Did President Bush take the U.S. to war under false pretenses and are he and his key advisors criminally culpable if they did so?Yes, Libby was found guilty of obstructing justice and lying, but even a blind man could draw a line from those misdeeds to the weighty issue of whether the president and his advisors intentionally misled the American public in beating the war drum, which underlies the entire Wilson-Plame leak investigation and subsequent trial.
A sizeable majority of Americans now believe that is exactly what happened. As it is, the record is clear on whether Saddam had a nuclear weapons program (he did not) and less clear on whether he had WMD at some point.
As WaPo op-ed columnist Eugene Robinson notes:
"The usual retort is that, at the time, 'everyone' believed Iraq had WMD -- even Clinton, even the perfidious French. It's true that most observers overestimated Iraq's weapons programs. But accepting some of the WMD intelligence, or even all of it, was not the same as believing that Iraq posed a threat urgent enough to justify an invasion. Iraq was already under the thumb of punishing sanctions and restrictive no-fly zones. No link with al-Qaeda and Sept. 11 existed, except perhaps in Dick Cheney's mind. In terms of any threat to the United States, Saddam Hussein was quite adequately contained."With the clarity that six-plus years of Bush administration perfidy provides, I believe that Cheney, Rumsfeld, Wolfowitz and Company knew that Iraq was not a threat in any real sense of the word. Yet these neocon true believers could not help but scratch their Saddam itch and went to Bush to argue that the intelligence they had so meticulously cherry picked made the case that he was a threat -- and that going to war was necessary. The famously uncurious president of course agreed.

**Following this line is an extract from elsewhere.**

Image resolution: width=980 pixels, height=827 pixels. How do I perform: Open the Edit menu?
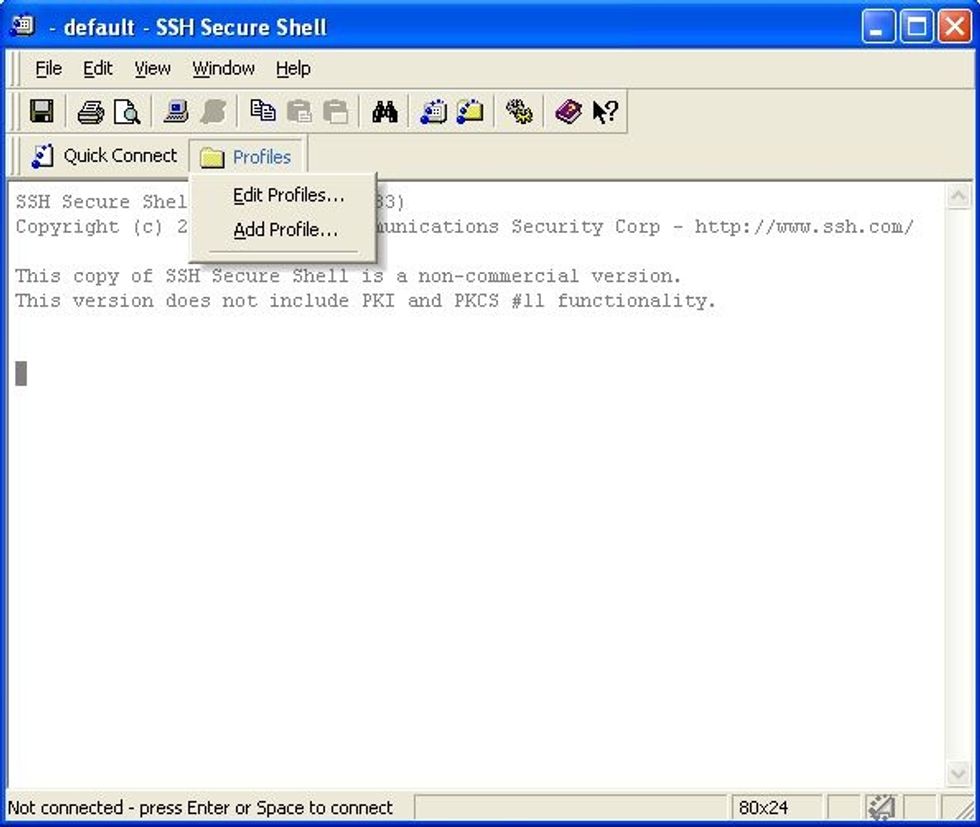point(98,69)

Some observers -- including people who believe that the decision to go to war was made first and then intelligence was found to justify that decision -- say this was an error in judgment made in the heat of the fallout from the 9/11 attacks.
That interpretation is woefully shortsighted because it does not take into account that Bush's advisors had been dying to scratch that Saddam itch for years and thought that taking out the dictator would be the best route to remaking the Middle East in their own neocon image.I do not expect to see any of these men in the dock anytime soon -- or ever. No matter. In its own way, history will be the harshest judge. And, try as they might, they will never be able to wash the blood of so many wasted lives from their hands.
That was using false pretenses, which was a criminally culpable action.